However, it would be foolish to neglect the free and (arguably) better way to
drive traffic: SEO.

Patio11 has a blog full of information about enhancing your SEO, creating
targeted content, and building your site to generate a lot of traffic without
the need to spend money.

Edit: Start Here - <http://www.kalzumeus.com/greatest-hits/> I know it seems
like a ton of stuff to read, but it is absolutely worth it.

------
tg3
You're going to hate this answer, but it depends.

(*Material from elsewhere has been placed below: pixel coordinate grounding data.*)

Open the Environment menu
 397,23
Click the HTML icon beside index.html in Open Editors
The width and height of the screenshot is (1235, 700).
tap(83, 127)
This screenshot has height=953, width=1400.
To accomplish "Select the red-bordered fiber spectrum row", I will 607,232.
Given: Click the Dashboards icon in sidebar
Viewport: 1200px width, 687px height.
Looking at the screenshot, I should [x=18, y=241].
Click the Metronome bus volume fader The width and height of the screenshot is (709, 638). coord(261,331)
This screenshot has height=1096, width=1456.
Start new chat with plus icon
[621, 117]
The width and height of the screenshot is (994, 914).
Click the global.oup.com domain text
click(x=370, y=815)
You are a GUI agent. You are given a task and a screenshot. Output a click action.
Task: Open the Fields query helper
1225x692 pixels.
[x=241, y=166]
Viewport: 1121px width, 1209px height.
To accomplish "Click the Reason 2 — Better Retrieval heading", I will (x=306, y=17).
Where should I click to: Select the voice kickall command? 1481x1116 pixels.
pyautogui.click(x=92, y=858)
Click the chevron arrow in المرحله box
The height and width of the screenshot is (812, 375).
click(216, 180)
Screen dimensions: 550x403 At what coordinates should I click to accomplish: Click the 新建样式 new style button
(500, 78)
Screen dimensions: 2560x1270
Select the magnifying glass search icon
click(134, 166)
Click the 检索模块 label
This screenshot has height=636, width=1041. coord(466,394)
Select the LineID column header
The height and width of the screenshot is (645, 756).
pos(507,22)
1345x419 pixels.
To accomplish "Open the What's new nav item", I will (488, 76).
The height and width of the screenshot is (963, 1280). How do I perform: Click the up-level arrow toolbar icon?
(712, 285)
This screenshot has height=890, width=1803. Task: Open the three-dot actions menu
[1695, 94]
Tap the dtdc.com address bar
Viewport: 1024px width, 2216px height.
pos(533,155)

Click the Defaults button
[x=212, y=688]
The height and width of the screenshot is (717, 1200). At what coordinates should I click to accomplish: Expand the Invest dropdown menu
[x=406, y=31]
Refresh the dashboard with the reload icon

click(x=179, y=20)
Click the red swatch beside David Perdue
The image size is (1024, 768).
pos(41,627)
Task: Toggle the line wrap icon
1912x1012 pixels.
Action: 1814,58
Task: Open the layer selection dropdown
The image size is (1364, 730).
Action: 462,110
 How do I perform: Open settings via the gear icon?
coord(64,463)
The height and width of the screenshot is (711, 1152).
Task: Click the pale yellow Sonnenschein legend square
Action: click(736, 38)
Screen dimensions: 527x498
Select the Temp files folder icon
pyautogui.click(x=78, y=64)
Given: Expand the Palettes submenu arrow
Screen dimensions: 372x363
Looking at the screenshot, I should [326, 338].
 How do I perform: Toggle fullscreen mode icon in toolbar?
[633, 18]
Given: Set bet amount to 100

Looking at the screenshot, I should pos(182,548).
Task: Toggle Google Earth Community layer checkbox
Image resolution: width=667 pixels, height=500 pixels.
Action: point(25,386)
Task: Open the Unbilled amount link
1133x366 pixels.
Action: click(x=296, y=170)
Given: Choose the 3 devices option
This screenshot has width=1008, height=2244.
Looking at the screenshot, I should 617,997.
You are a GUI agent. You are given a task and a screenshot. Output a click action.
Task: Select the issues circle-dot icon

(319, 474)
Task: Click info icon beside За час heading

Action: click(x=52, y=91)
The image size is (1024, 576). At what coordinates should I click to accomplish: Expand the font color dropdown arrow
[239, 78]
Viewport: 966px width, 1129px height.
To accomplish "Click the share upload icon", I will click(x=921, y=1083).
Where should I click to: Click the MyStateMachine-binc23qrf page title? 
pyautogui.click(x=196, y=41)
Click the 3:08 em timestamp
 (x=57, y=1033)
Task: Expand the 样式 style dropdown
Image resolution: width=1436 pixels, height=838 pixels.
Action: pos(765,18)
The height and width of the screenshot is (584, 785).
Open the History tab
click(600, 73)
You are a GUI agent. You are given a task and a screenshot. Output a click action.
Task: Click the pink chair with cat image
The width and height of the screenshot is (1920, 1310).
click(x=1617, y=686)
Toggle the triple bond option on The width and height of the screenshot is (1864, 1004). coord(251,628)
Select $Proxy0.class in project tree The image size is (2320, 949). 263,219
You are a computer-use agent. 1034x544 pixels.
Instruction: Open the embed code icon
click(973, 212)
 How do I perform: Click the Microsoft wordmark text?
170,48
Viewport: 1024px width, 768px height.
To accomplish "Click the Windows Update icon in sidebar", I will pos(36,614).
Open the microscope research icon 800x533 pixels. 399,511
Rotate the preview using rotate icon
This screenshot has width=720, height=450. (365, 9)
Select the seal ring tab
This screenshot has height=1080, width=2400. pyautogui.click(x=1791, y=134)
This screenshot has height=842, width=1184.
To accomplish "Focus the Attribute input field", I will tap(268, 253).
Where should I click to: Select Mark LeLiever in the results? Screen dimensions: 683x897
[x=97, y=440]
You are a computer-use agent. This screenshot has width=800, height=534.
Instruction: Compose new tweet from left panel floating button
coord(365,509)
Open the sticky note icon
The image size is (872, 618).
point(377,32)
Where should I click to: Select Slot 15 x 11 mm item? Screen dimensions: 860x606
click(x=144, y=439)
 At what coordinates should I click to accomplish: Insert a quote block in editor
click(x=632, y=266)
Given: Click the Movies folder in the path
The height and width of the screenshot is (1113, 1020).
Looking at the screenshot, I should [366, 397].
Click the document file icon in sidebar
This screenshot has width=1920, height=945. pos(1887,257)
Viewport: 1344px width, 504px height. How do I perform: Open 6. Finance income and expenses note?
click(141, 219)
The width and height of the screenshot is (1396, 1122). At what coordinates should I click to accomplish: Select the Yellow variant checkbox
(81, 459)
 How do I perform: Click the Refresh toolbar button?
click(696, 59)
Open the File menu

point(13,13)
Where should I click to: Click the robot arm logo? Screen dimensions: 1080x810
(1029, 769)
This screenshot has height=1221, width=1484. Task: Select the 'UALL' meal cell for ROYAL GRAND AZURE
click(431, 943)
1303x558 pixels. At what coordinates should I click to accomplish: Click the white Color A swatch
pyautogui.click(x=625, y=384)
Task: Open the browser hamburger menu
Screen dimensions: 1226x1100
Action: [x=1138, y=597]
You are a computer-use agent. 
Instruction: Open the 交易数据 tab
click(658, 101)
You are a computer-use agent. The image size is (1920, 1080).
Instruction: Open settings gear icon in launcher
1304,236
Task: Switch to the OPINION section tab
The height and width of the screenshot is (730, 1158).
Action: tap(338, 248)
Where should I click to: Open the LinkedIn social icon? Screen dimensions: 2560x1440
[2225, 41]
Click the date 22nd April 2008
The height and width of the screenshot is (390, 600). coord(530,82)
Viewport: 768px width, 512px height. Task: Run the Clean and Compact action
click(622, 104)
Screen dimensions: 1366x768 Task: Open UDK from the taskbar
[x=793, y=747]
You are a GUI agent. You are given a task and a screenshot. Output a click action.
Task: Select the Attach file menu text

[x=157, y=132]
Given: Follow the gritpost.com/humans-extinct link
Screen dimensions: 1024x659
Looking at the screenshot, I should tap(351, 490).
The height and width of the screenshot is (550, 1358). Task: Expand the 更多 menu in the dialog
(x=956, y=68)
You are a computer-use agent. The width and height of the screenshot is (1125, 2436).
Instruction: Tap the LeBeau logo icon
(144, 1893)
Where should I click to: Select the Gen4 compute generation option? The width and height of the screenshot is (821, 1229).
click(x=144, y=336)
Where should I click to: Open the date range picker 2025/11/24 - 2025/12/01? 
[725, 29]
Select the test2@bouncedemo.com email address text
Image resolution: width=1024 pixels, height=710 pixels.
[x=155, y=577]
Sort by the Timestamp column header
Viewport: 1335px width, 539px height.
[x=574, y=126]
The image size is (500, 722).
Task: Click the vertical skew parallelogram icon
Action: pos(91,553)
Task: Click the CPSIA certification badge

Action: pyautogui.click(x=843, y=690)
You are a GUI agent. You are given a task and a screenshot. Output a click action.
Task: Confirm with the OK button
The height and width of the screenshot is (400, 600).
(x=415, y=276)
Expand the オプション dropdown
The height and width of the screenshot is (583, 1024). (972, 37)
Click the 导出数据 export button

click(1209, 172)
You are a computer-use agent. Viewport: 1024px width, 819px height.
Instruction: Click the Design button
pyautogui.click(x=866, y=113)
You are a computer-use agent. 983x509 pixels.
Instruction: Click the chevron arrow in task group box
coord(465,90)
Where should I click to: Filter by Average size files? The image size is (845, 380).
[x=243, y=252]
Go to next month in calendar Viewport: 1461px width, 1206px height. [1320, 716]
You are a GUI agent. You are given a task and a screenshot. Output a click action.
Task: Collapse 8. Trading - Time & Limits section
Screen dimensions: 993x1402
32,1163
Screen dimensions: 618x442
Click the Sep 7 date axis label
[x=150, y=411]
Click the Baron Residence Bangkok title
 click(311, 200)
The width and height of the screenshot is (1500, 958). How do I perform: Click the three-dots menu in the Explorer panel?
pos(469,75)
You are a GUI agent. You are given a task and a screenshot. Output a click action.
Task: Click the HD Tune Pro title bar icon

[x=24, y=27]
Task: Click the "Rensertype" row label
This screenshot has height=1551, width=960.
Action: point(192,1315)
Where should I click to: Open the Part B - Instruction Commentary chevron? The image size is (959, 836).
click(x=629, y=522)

Reddit has good CPC and engagement rates, so long as you have content or an
application that appeals to that crowd. (See Gabriel Weinberg's post on the
topic).

StumbleUpon has a more mass-market appeal, but relatively high cost-per-view
with low engagement.

Adwords is expensive unless you spend a long time honing in on niche keywords.
Even then it is expensive.

There was a great post on ASmartBear this morning (guest post) about how
effective cold-calling can be. And that's essentially free (not counting your
labor hours).

Pud has a great write-up on this topic: <http://pud.com/post/5239917032/users>

This is something I struggle with too, so I'll be interested to see the other
responses.

------
teyc
A friend once told me that to get things done, it is money and time. If you
have no money, then you have to spend time.

The important theme online though is to leverage someone else's audience.

Adwords, SEO are all leveraging Google's audience.

Approaching bloggers in that space is leveraging on those authors' audience.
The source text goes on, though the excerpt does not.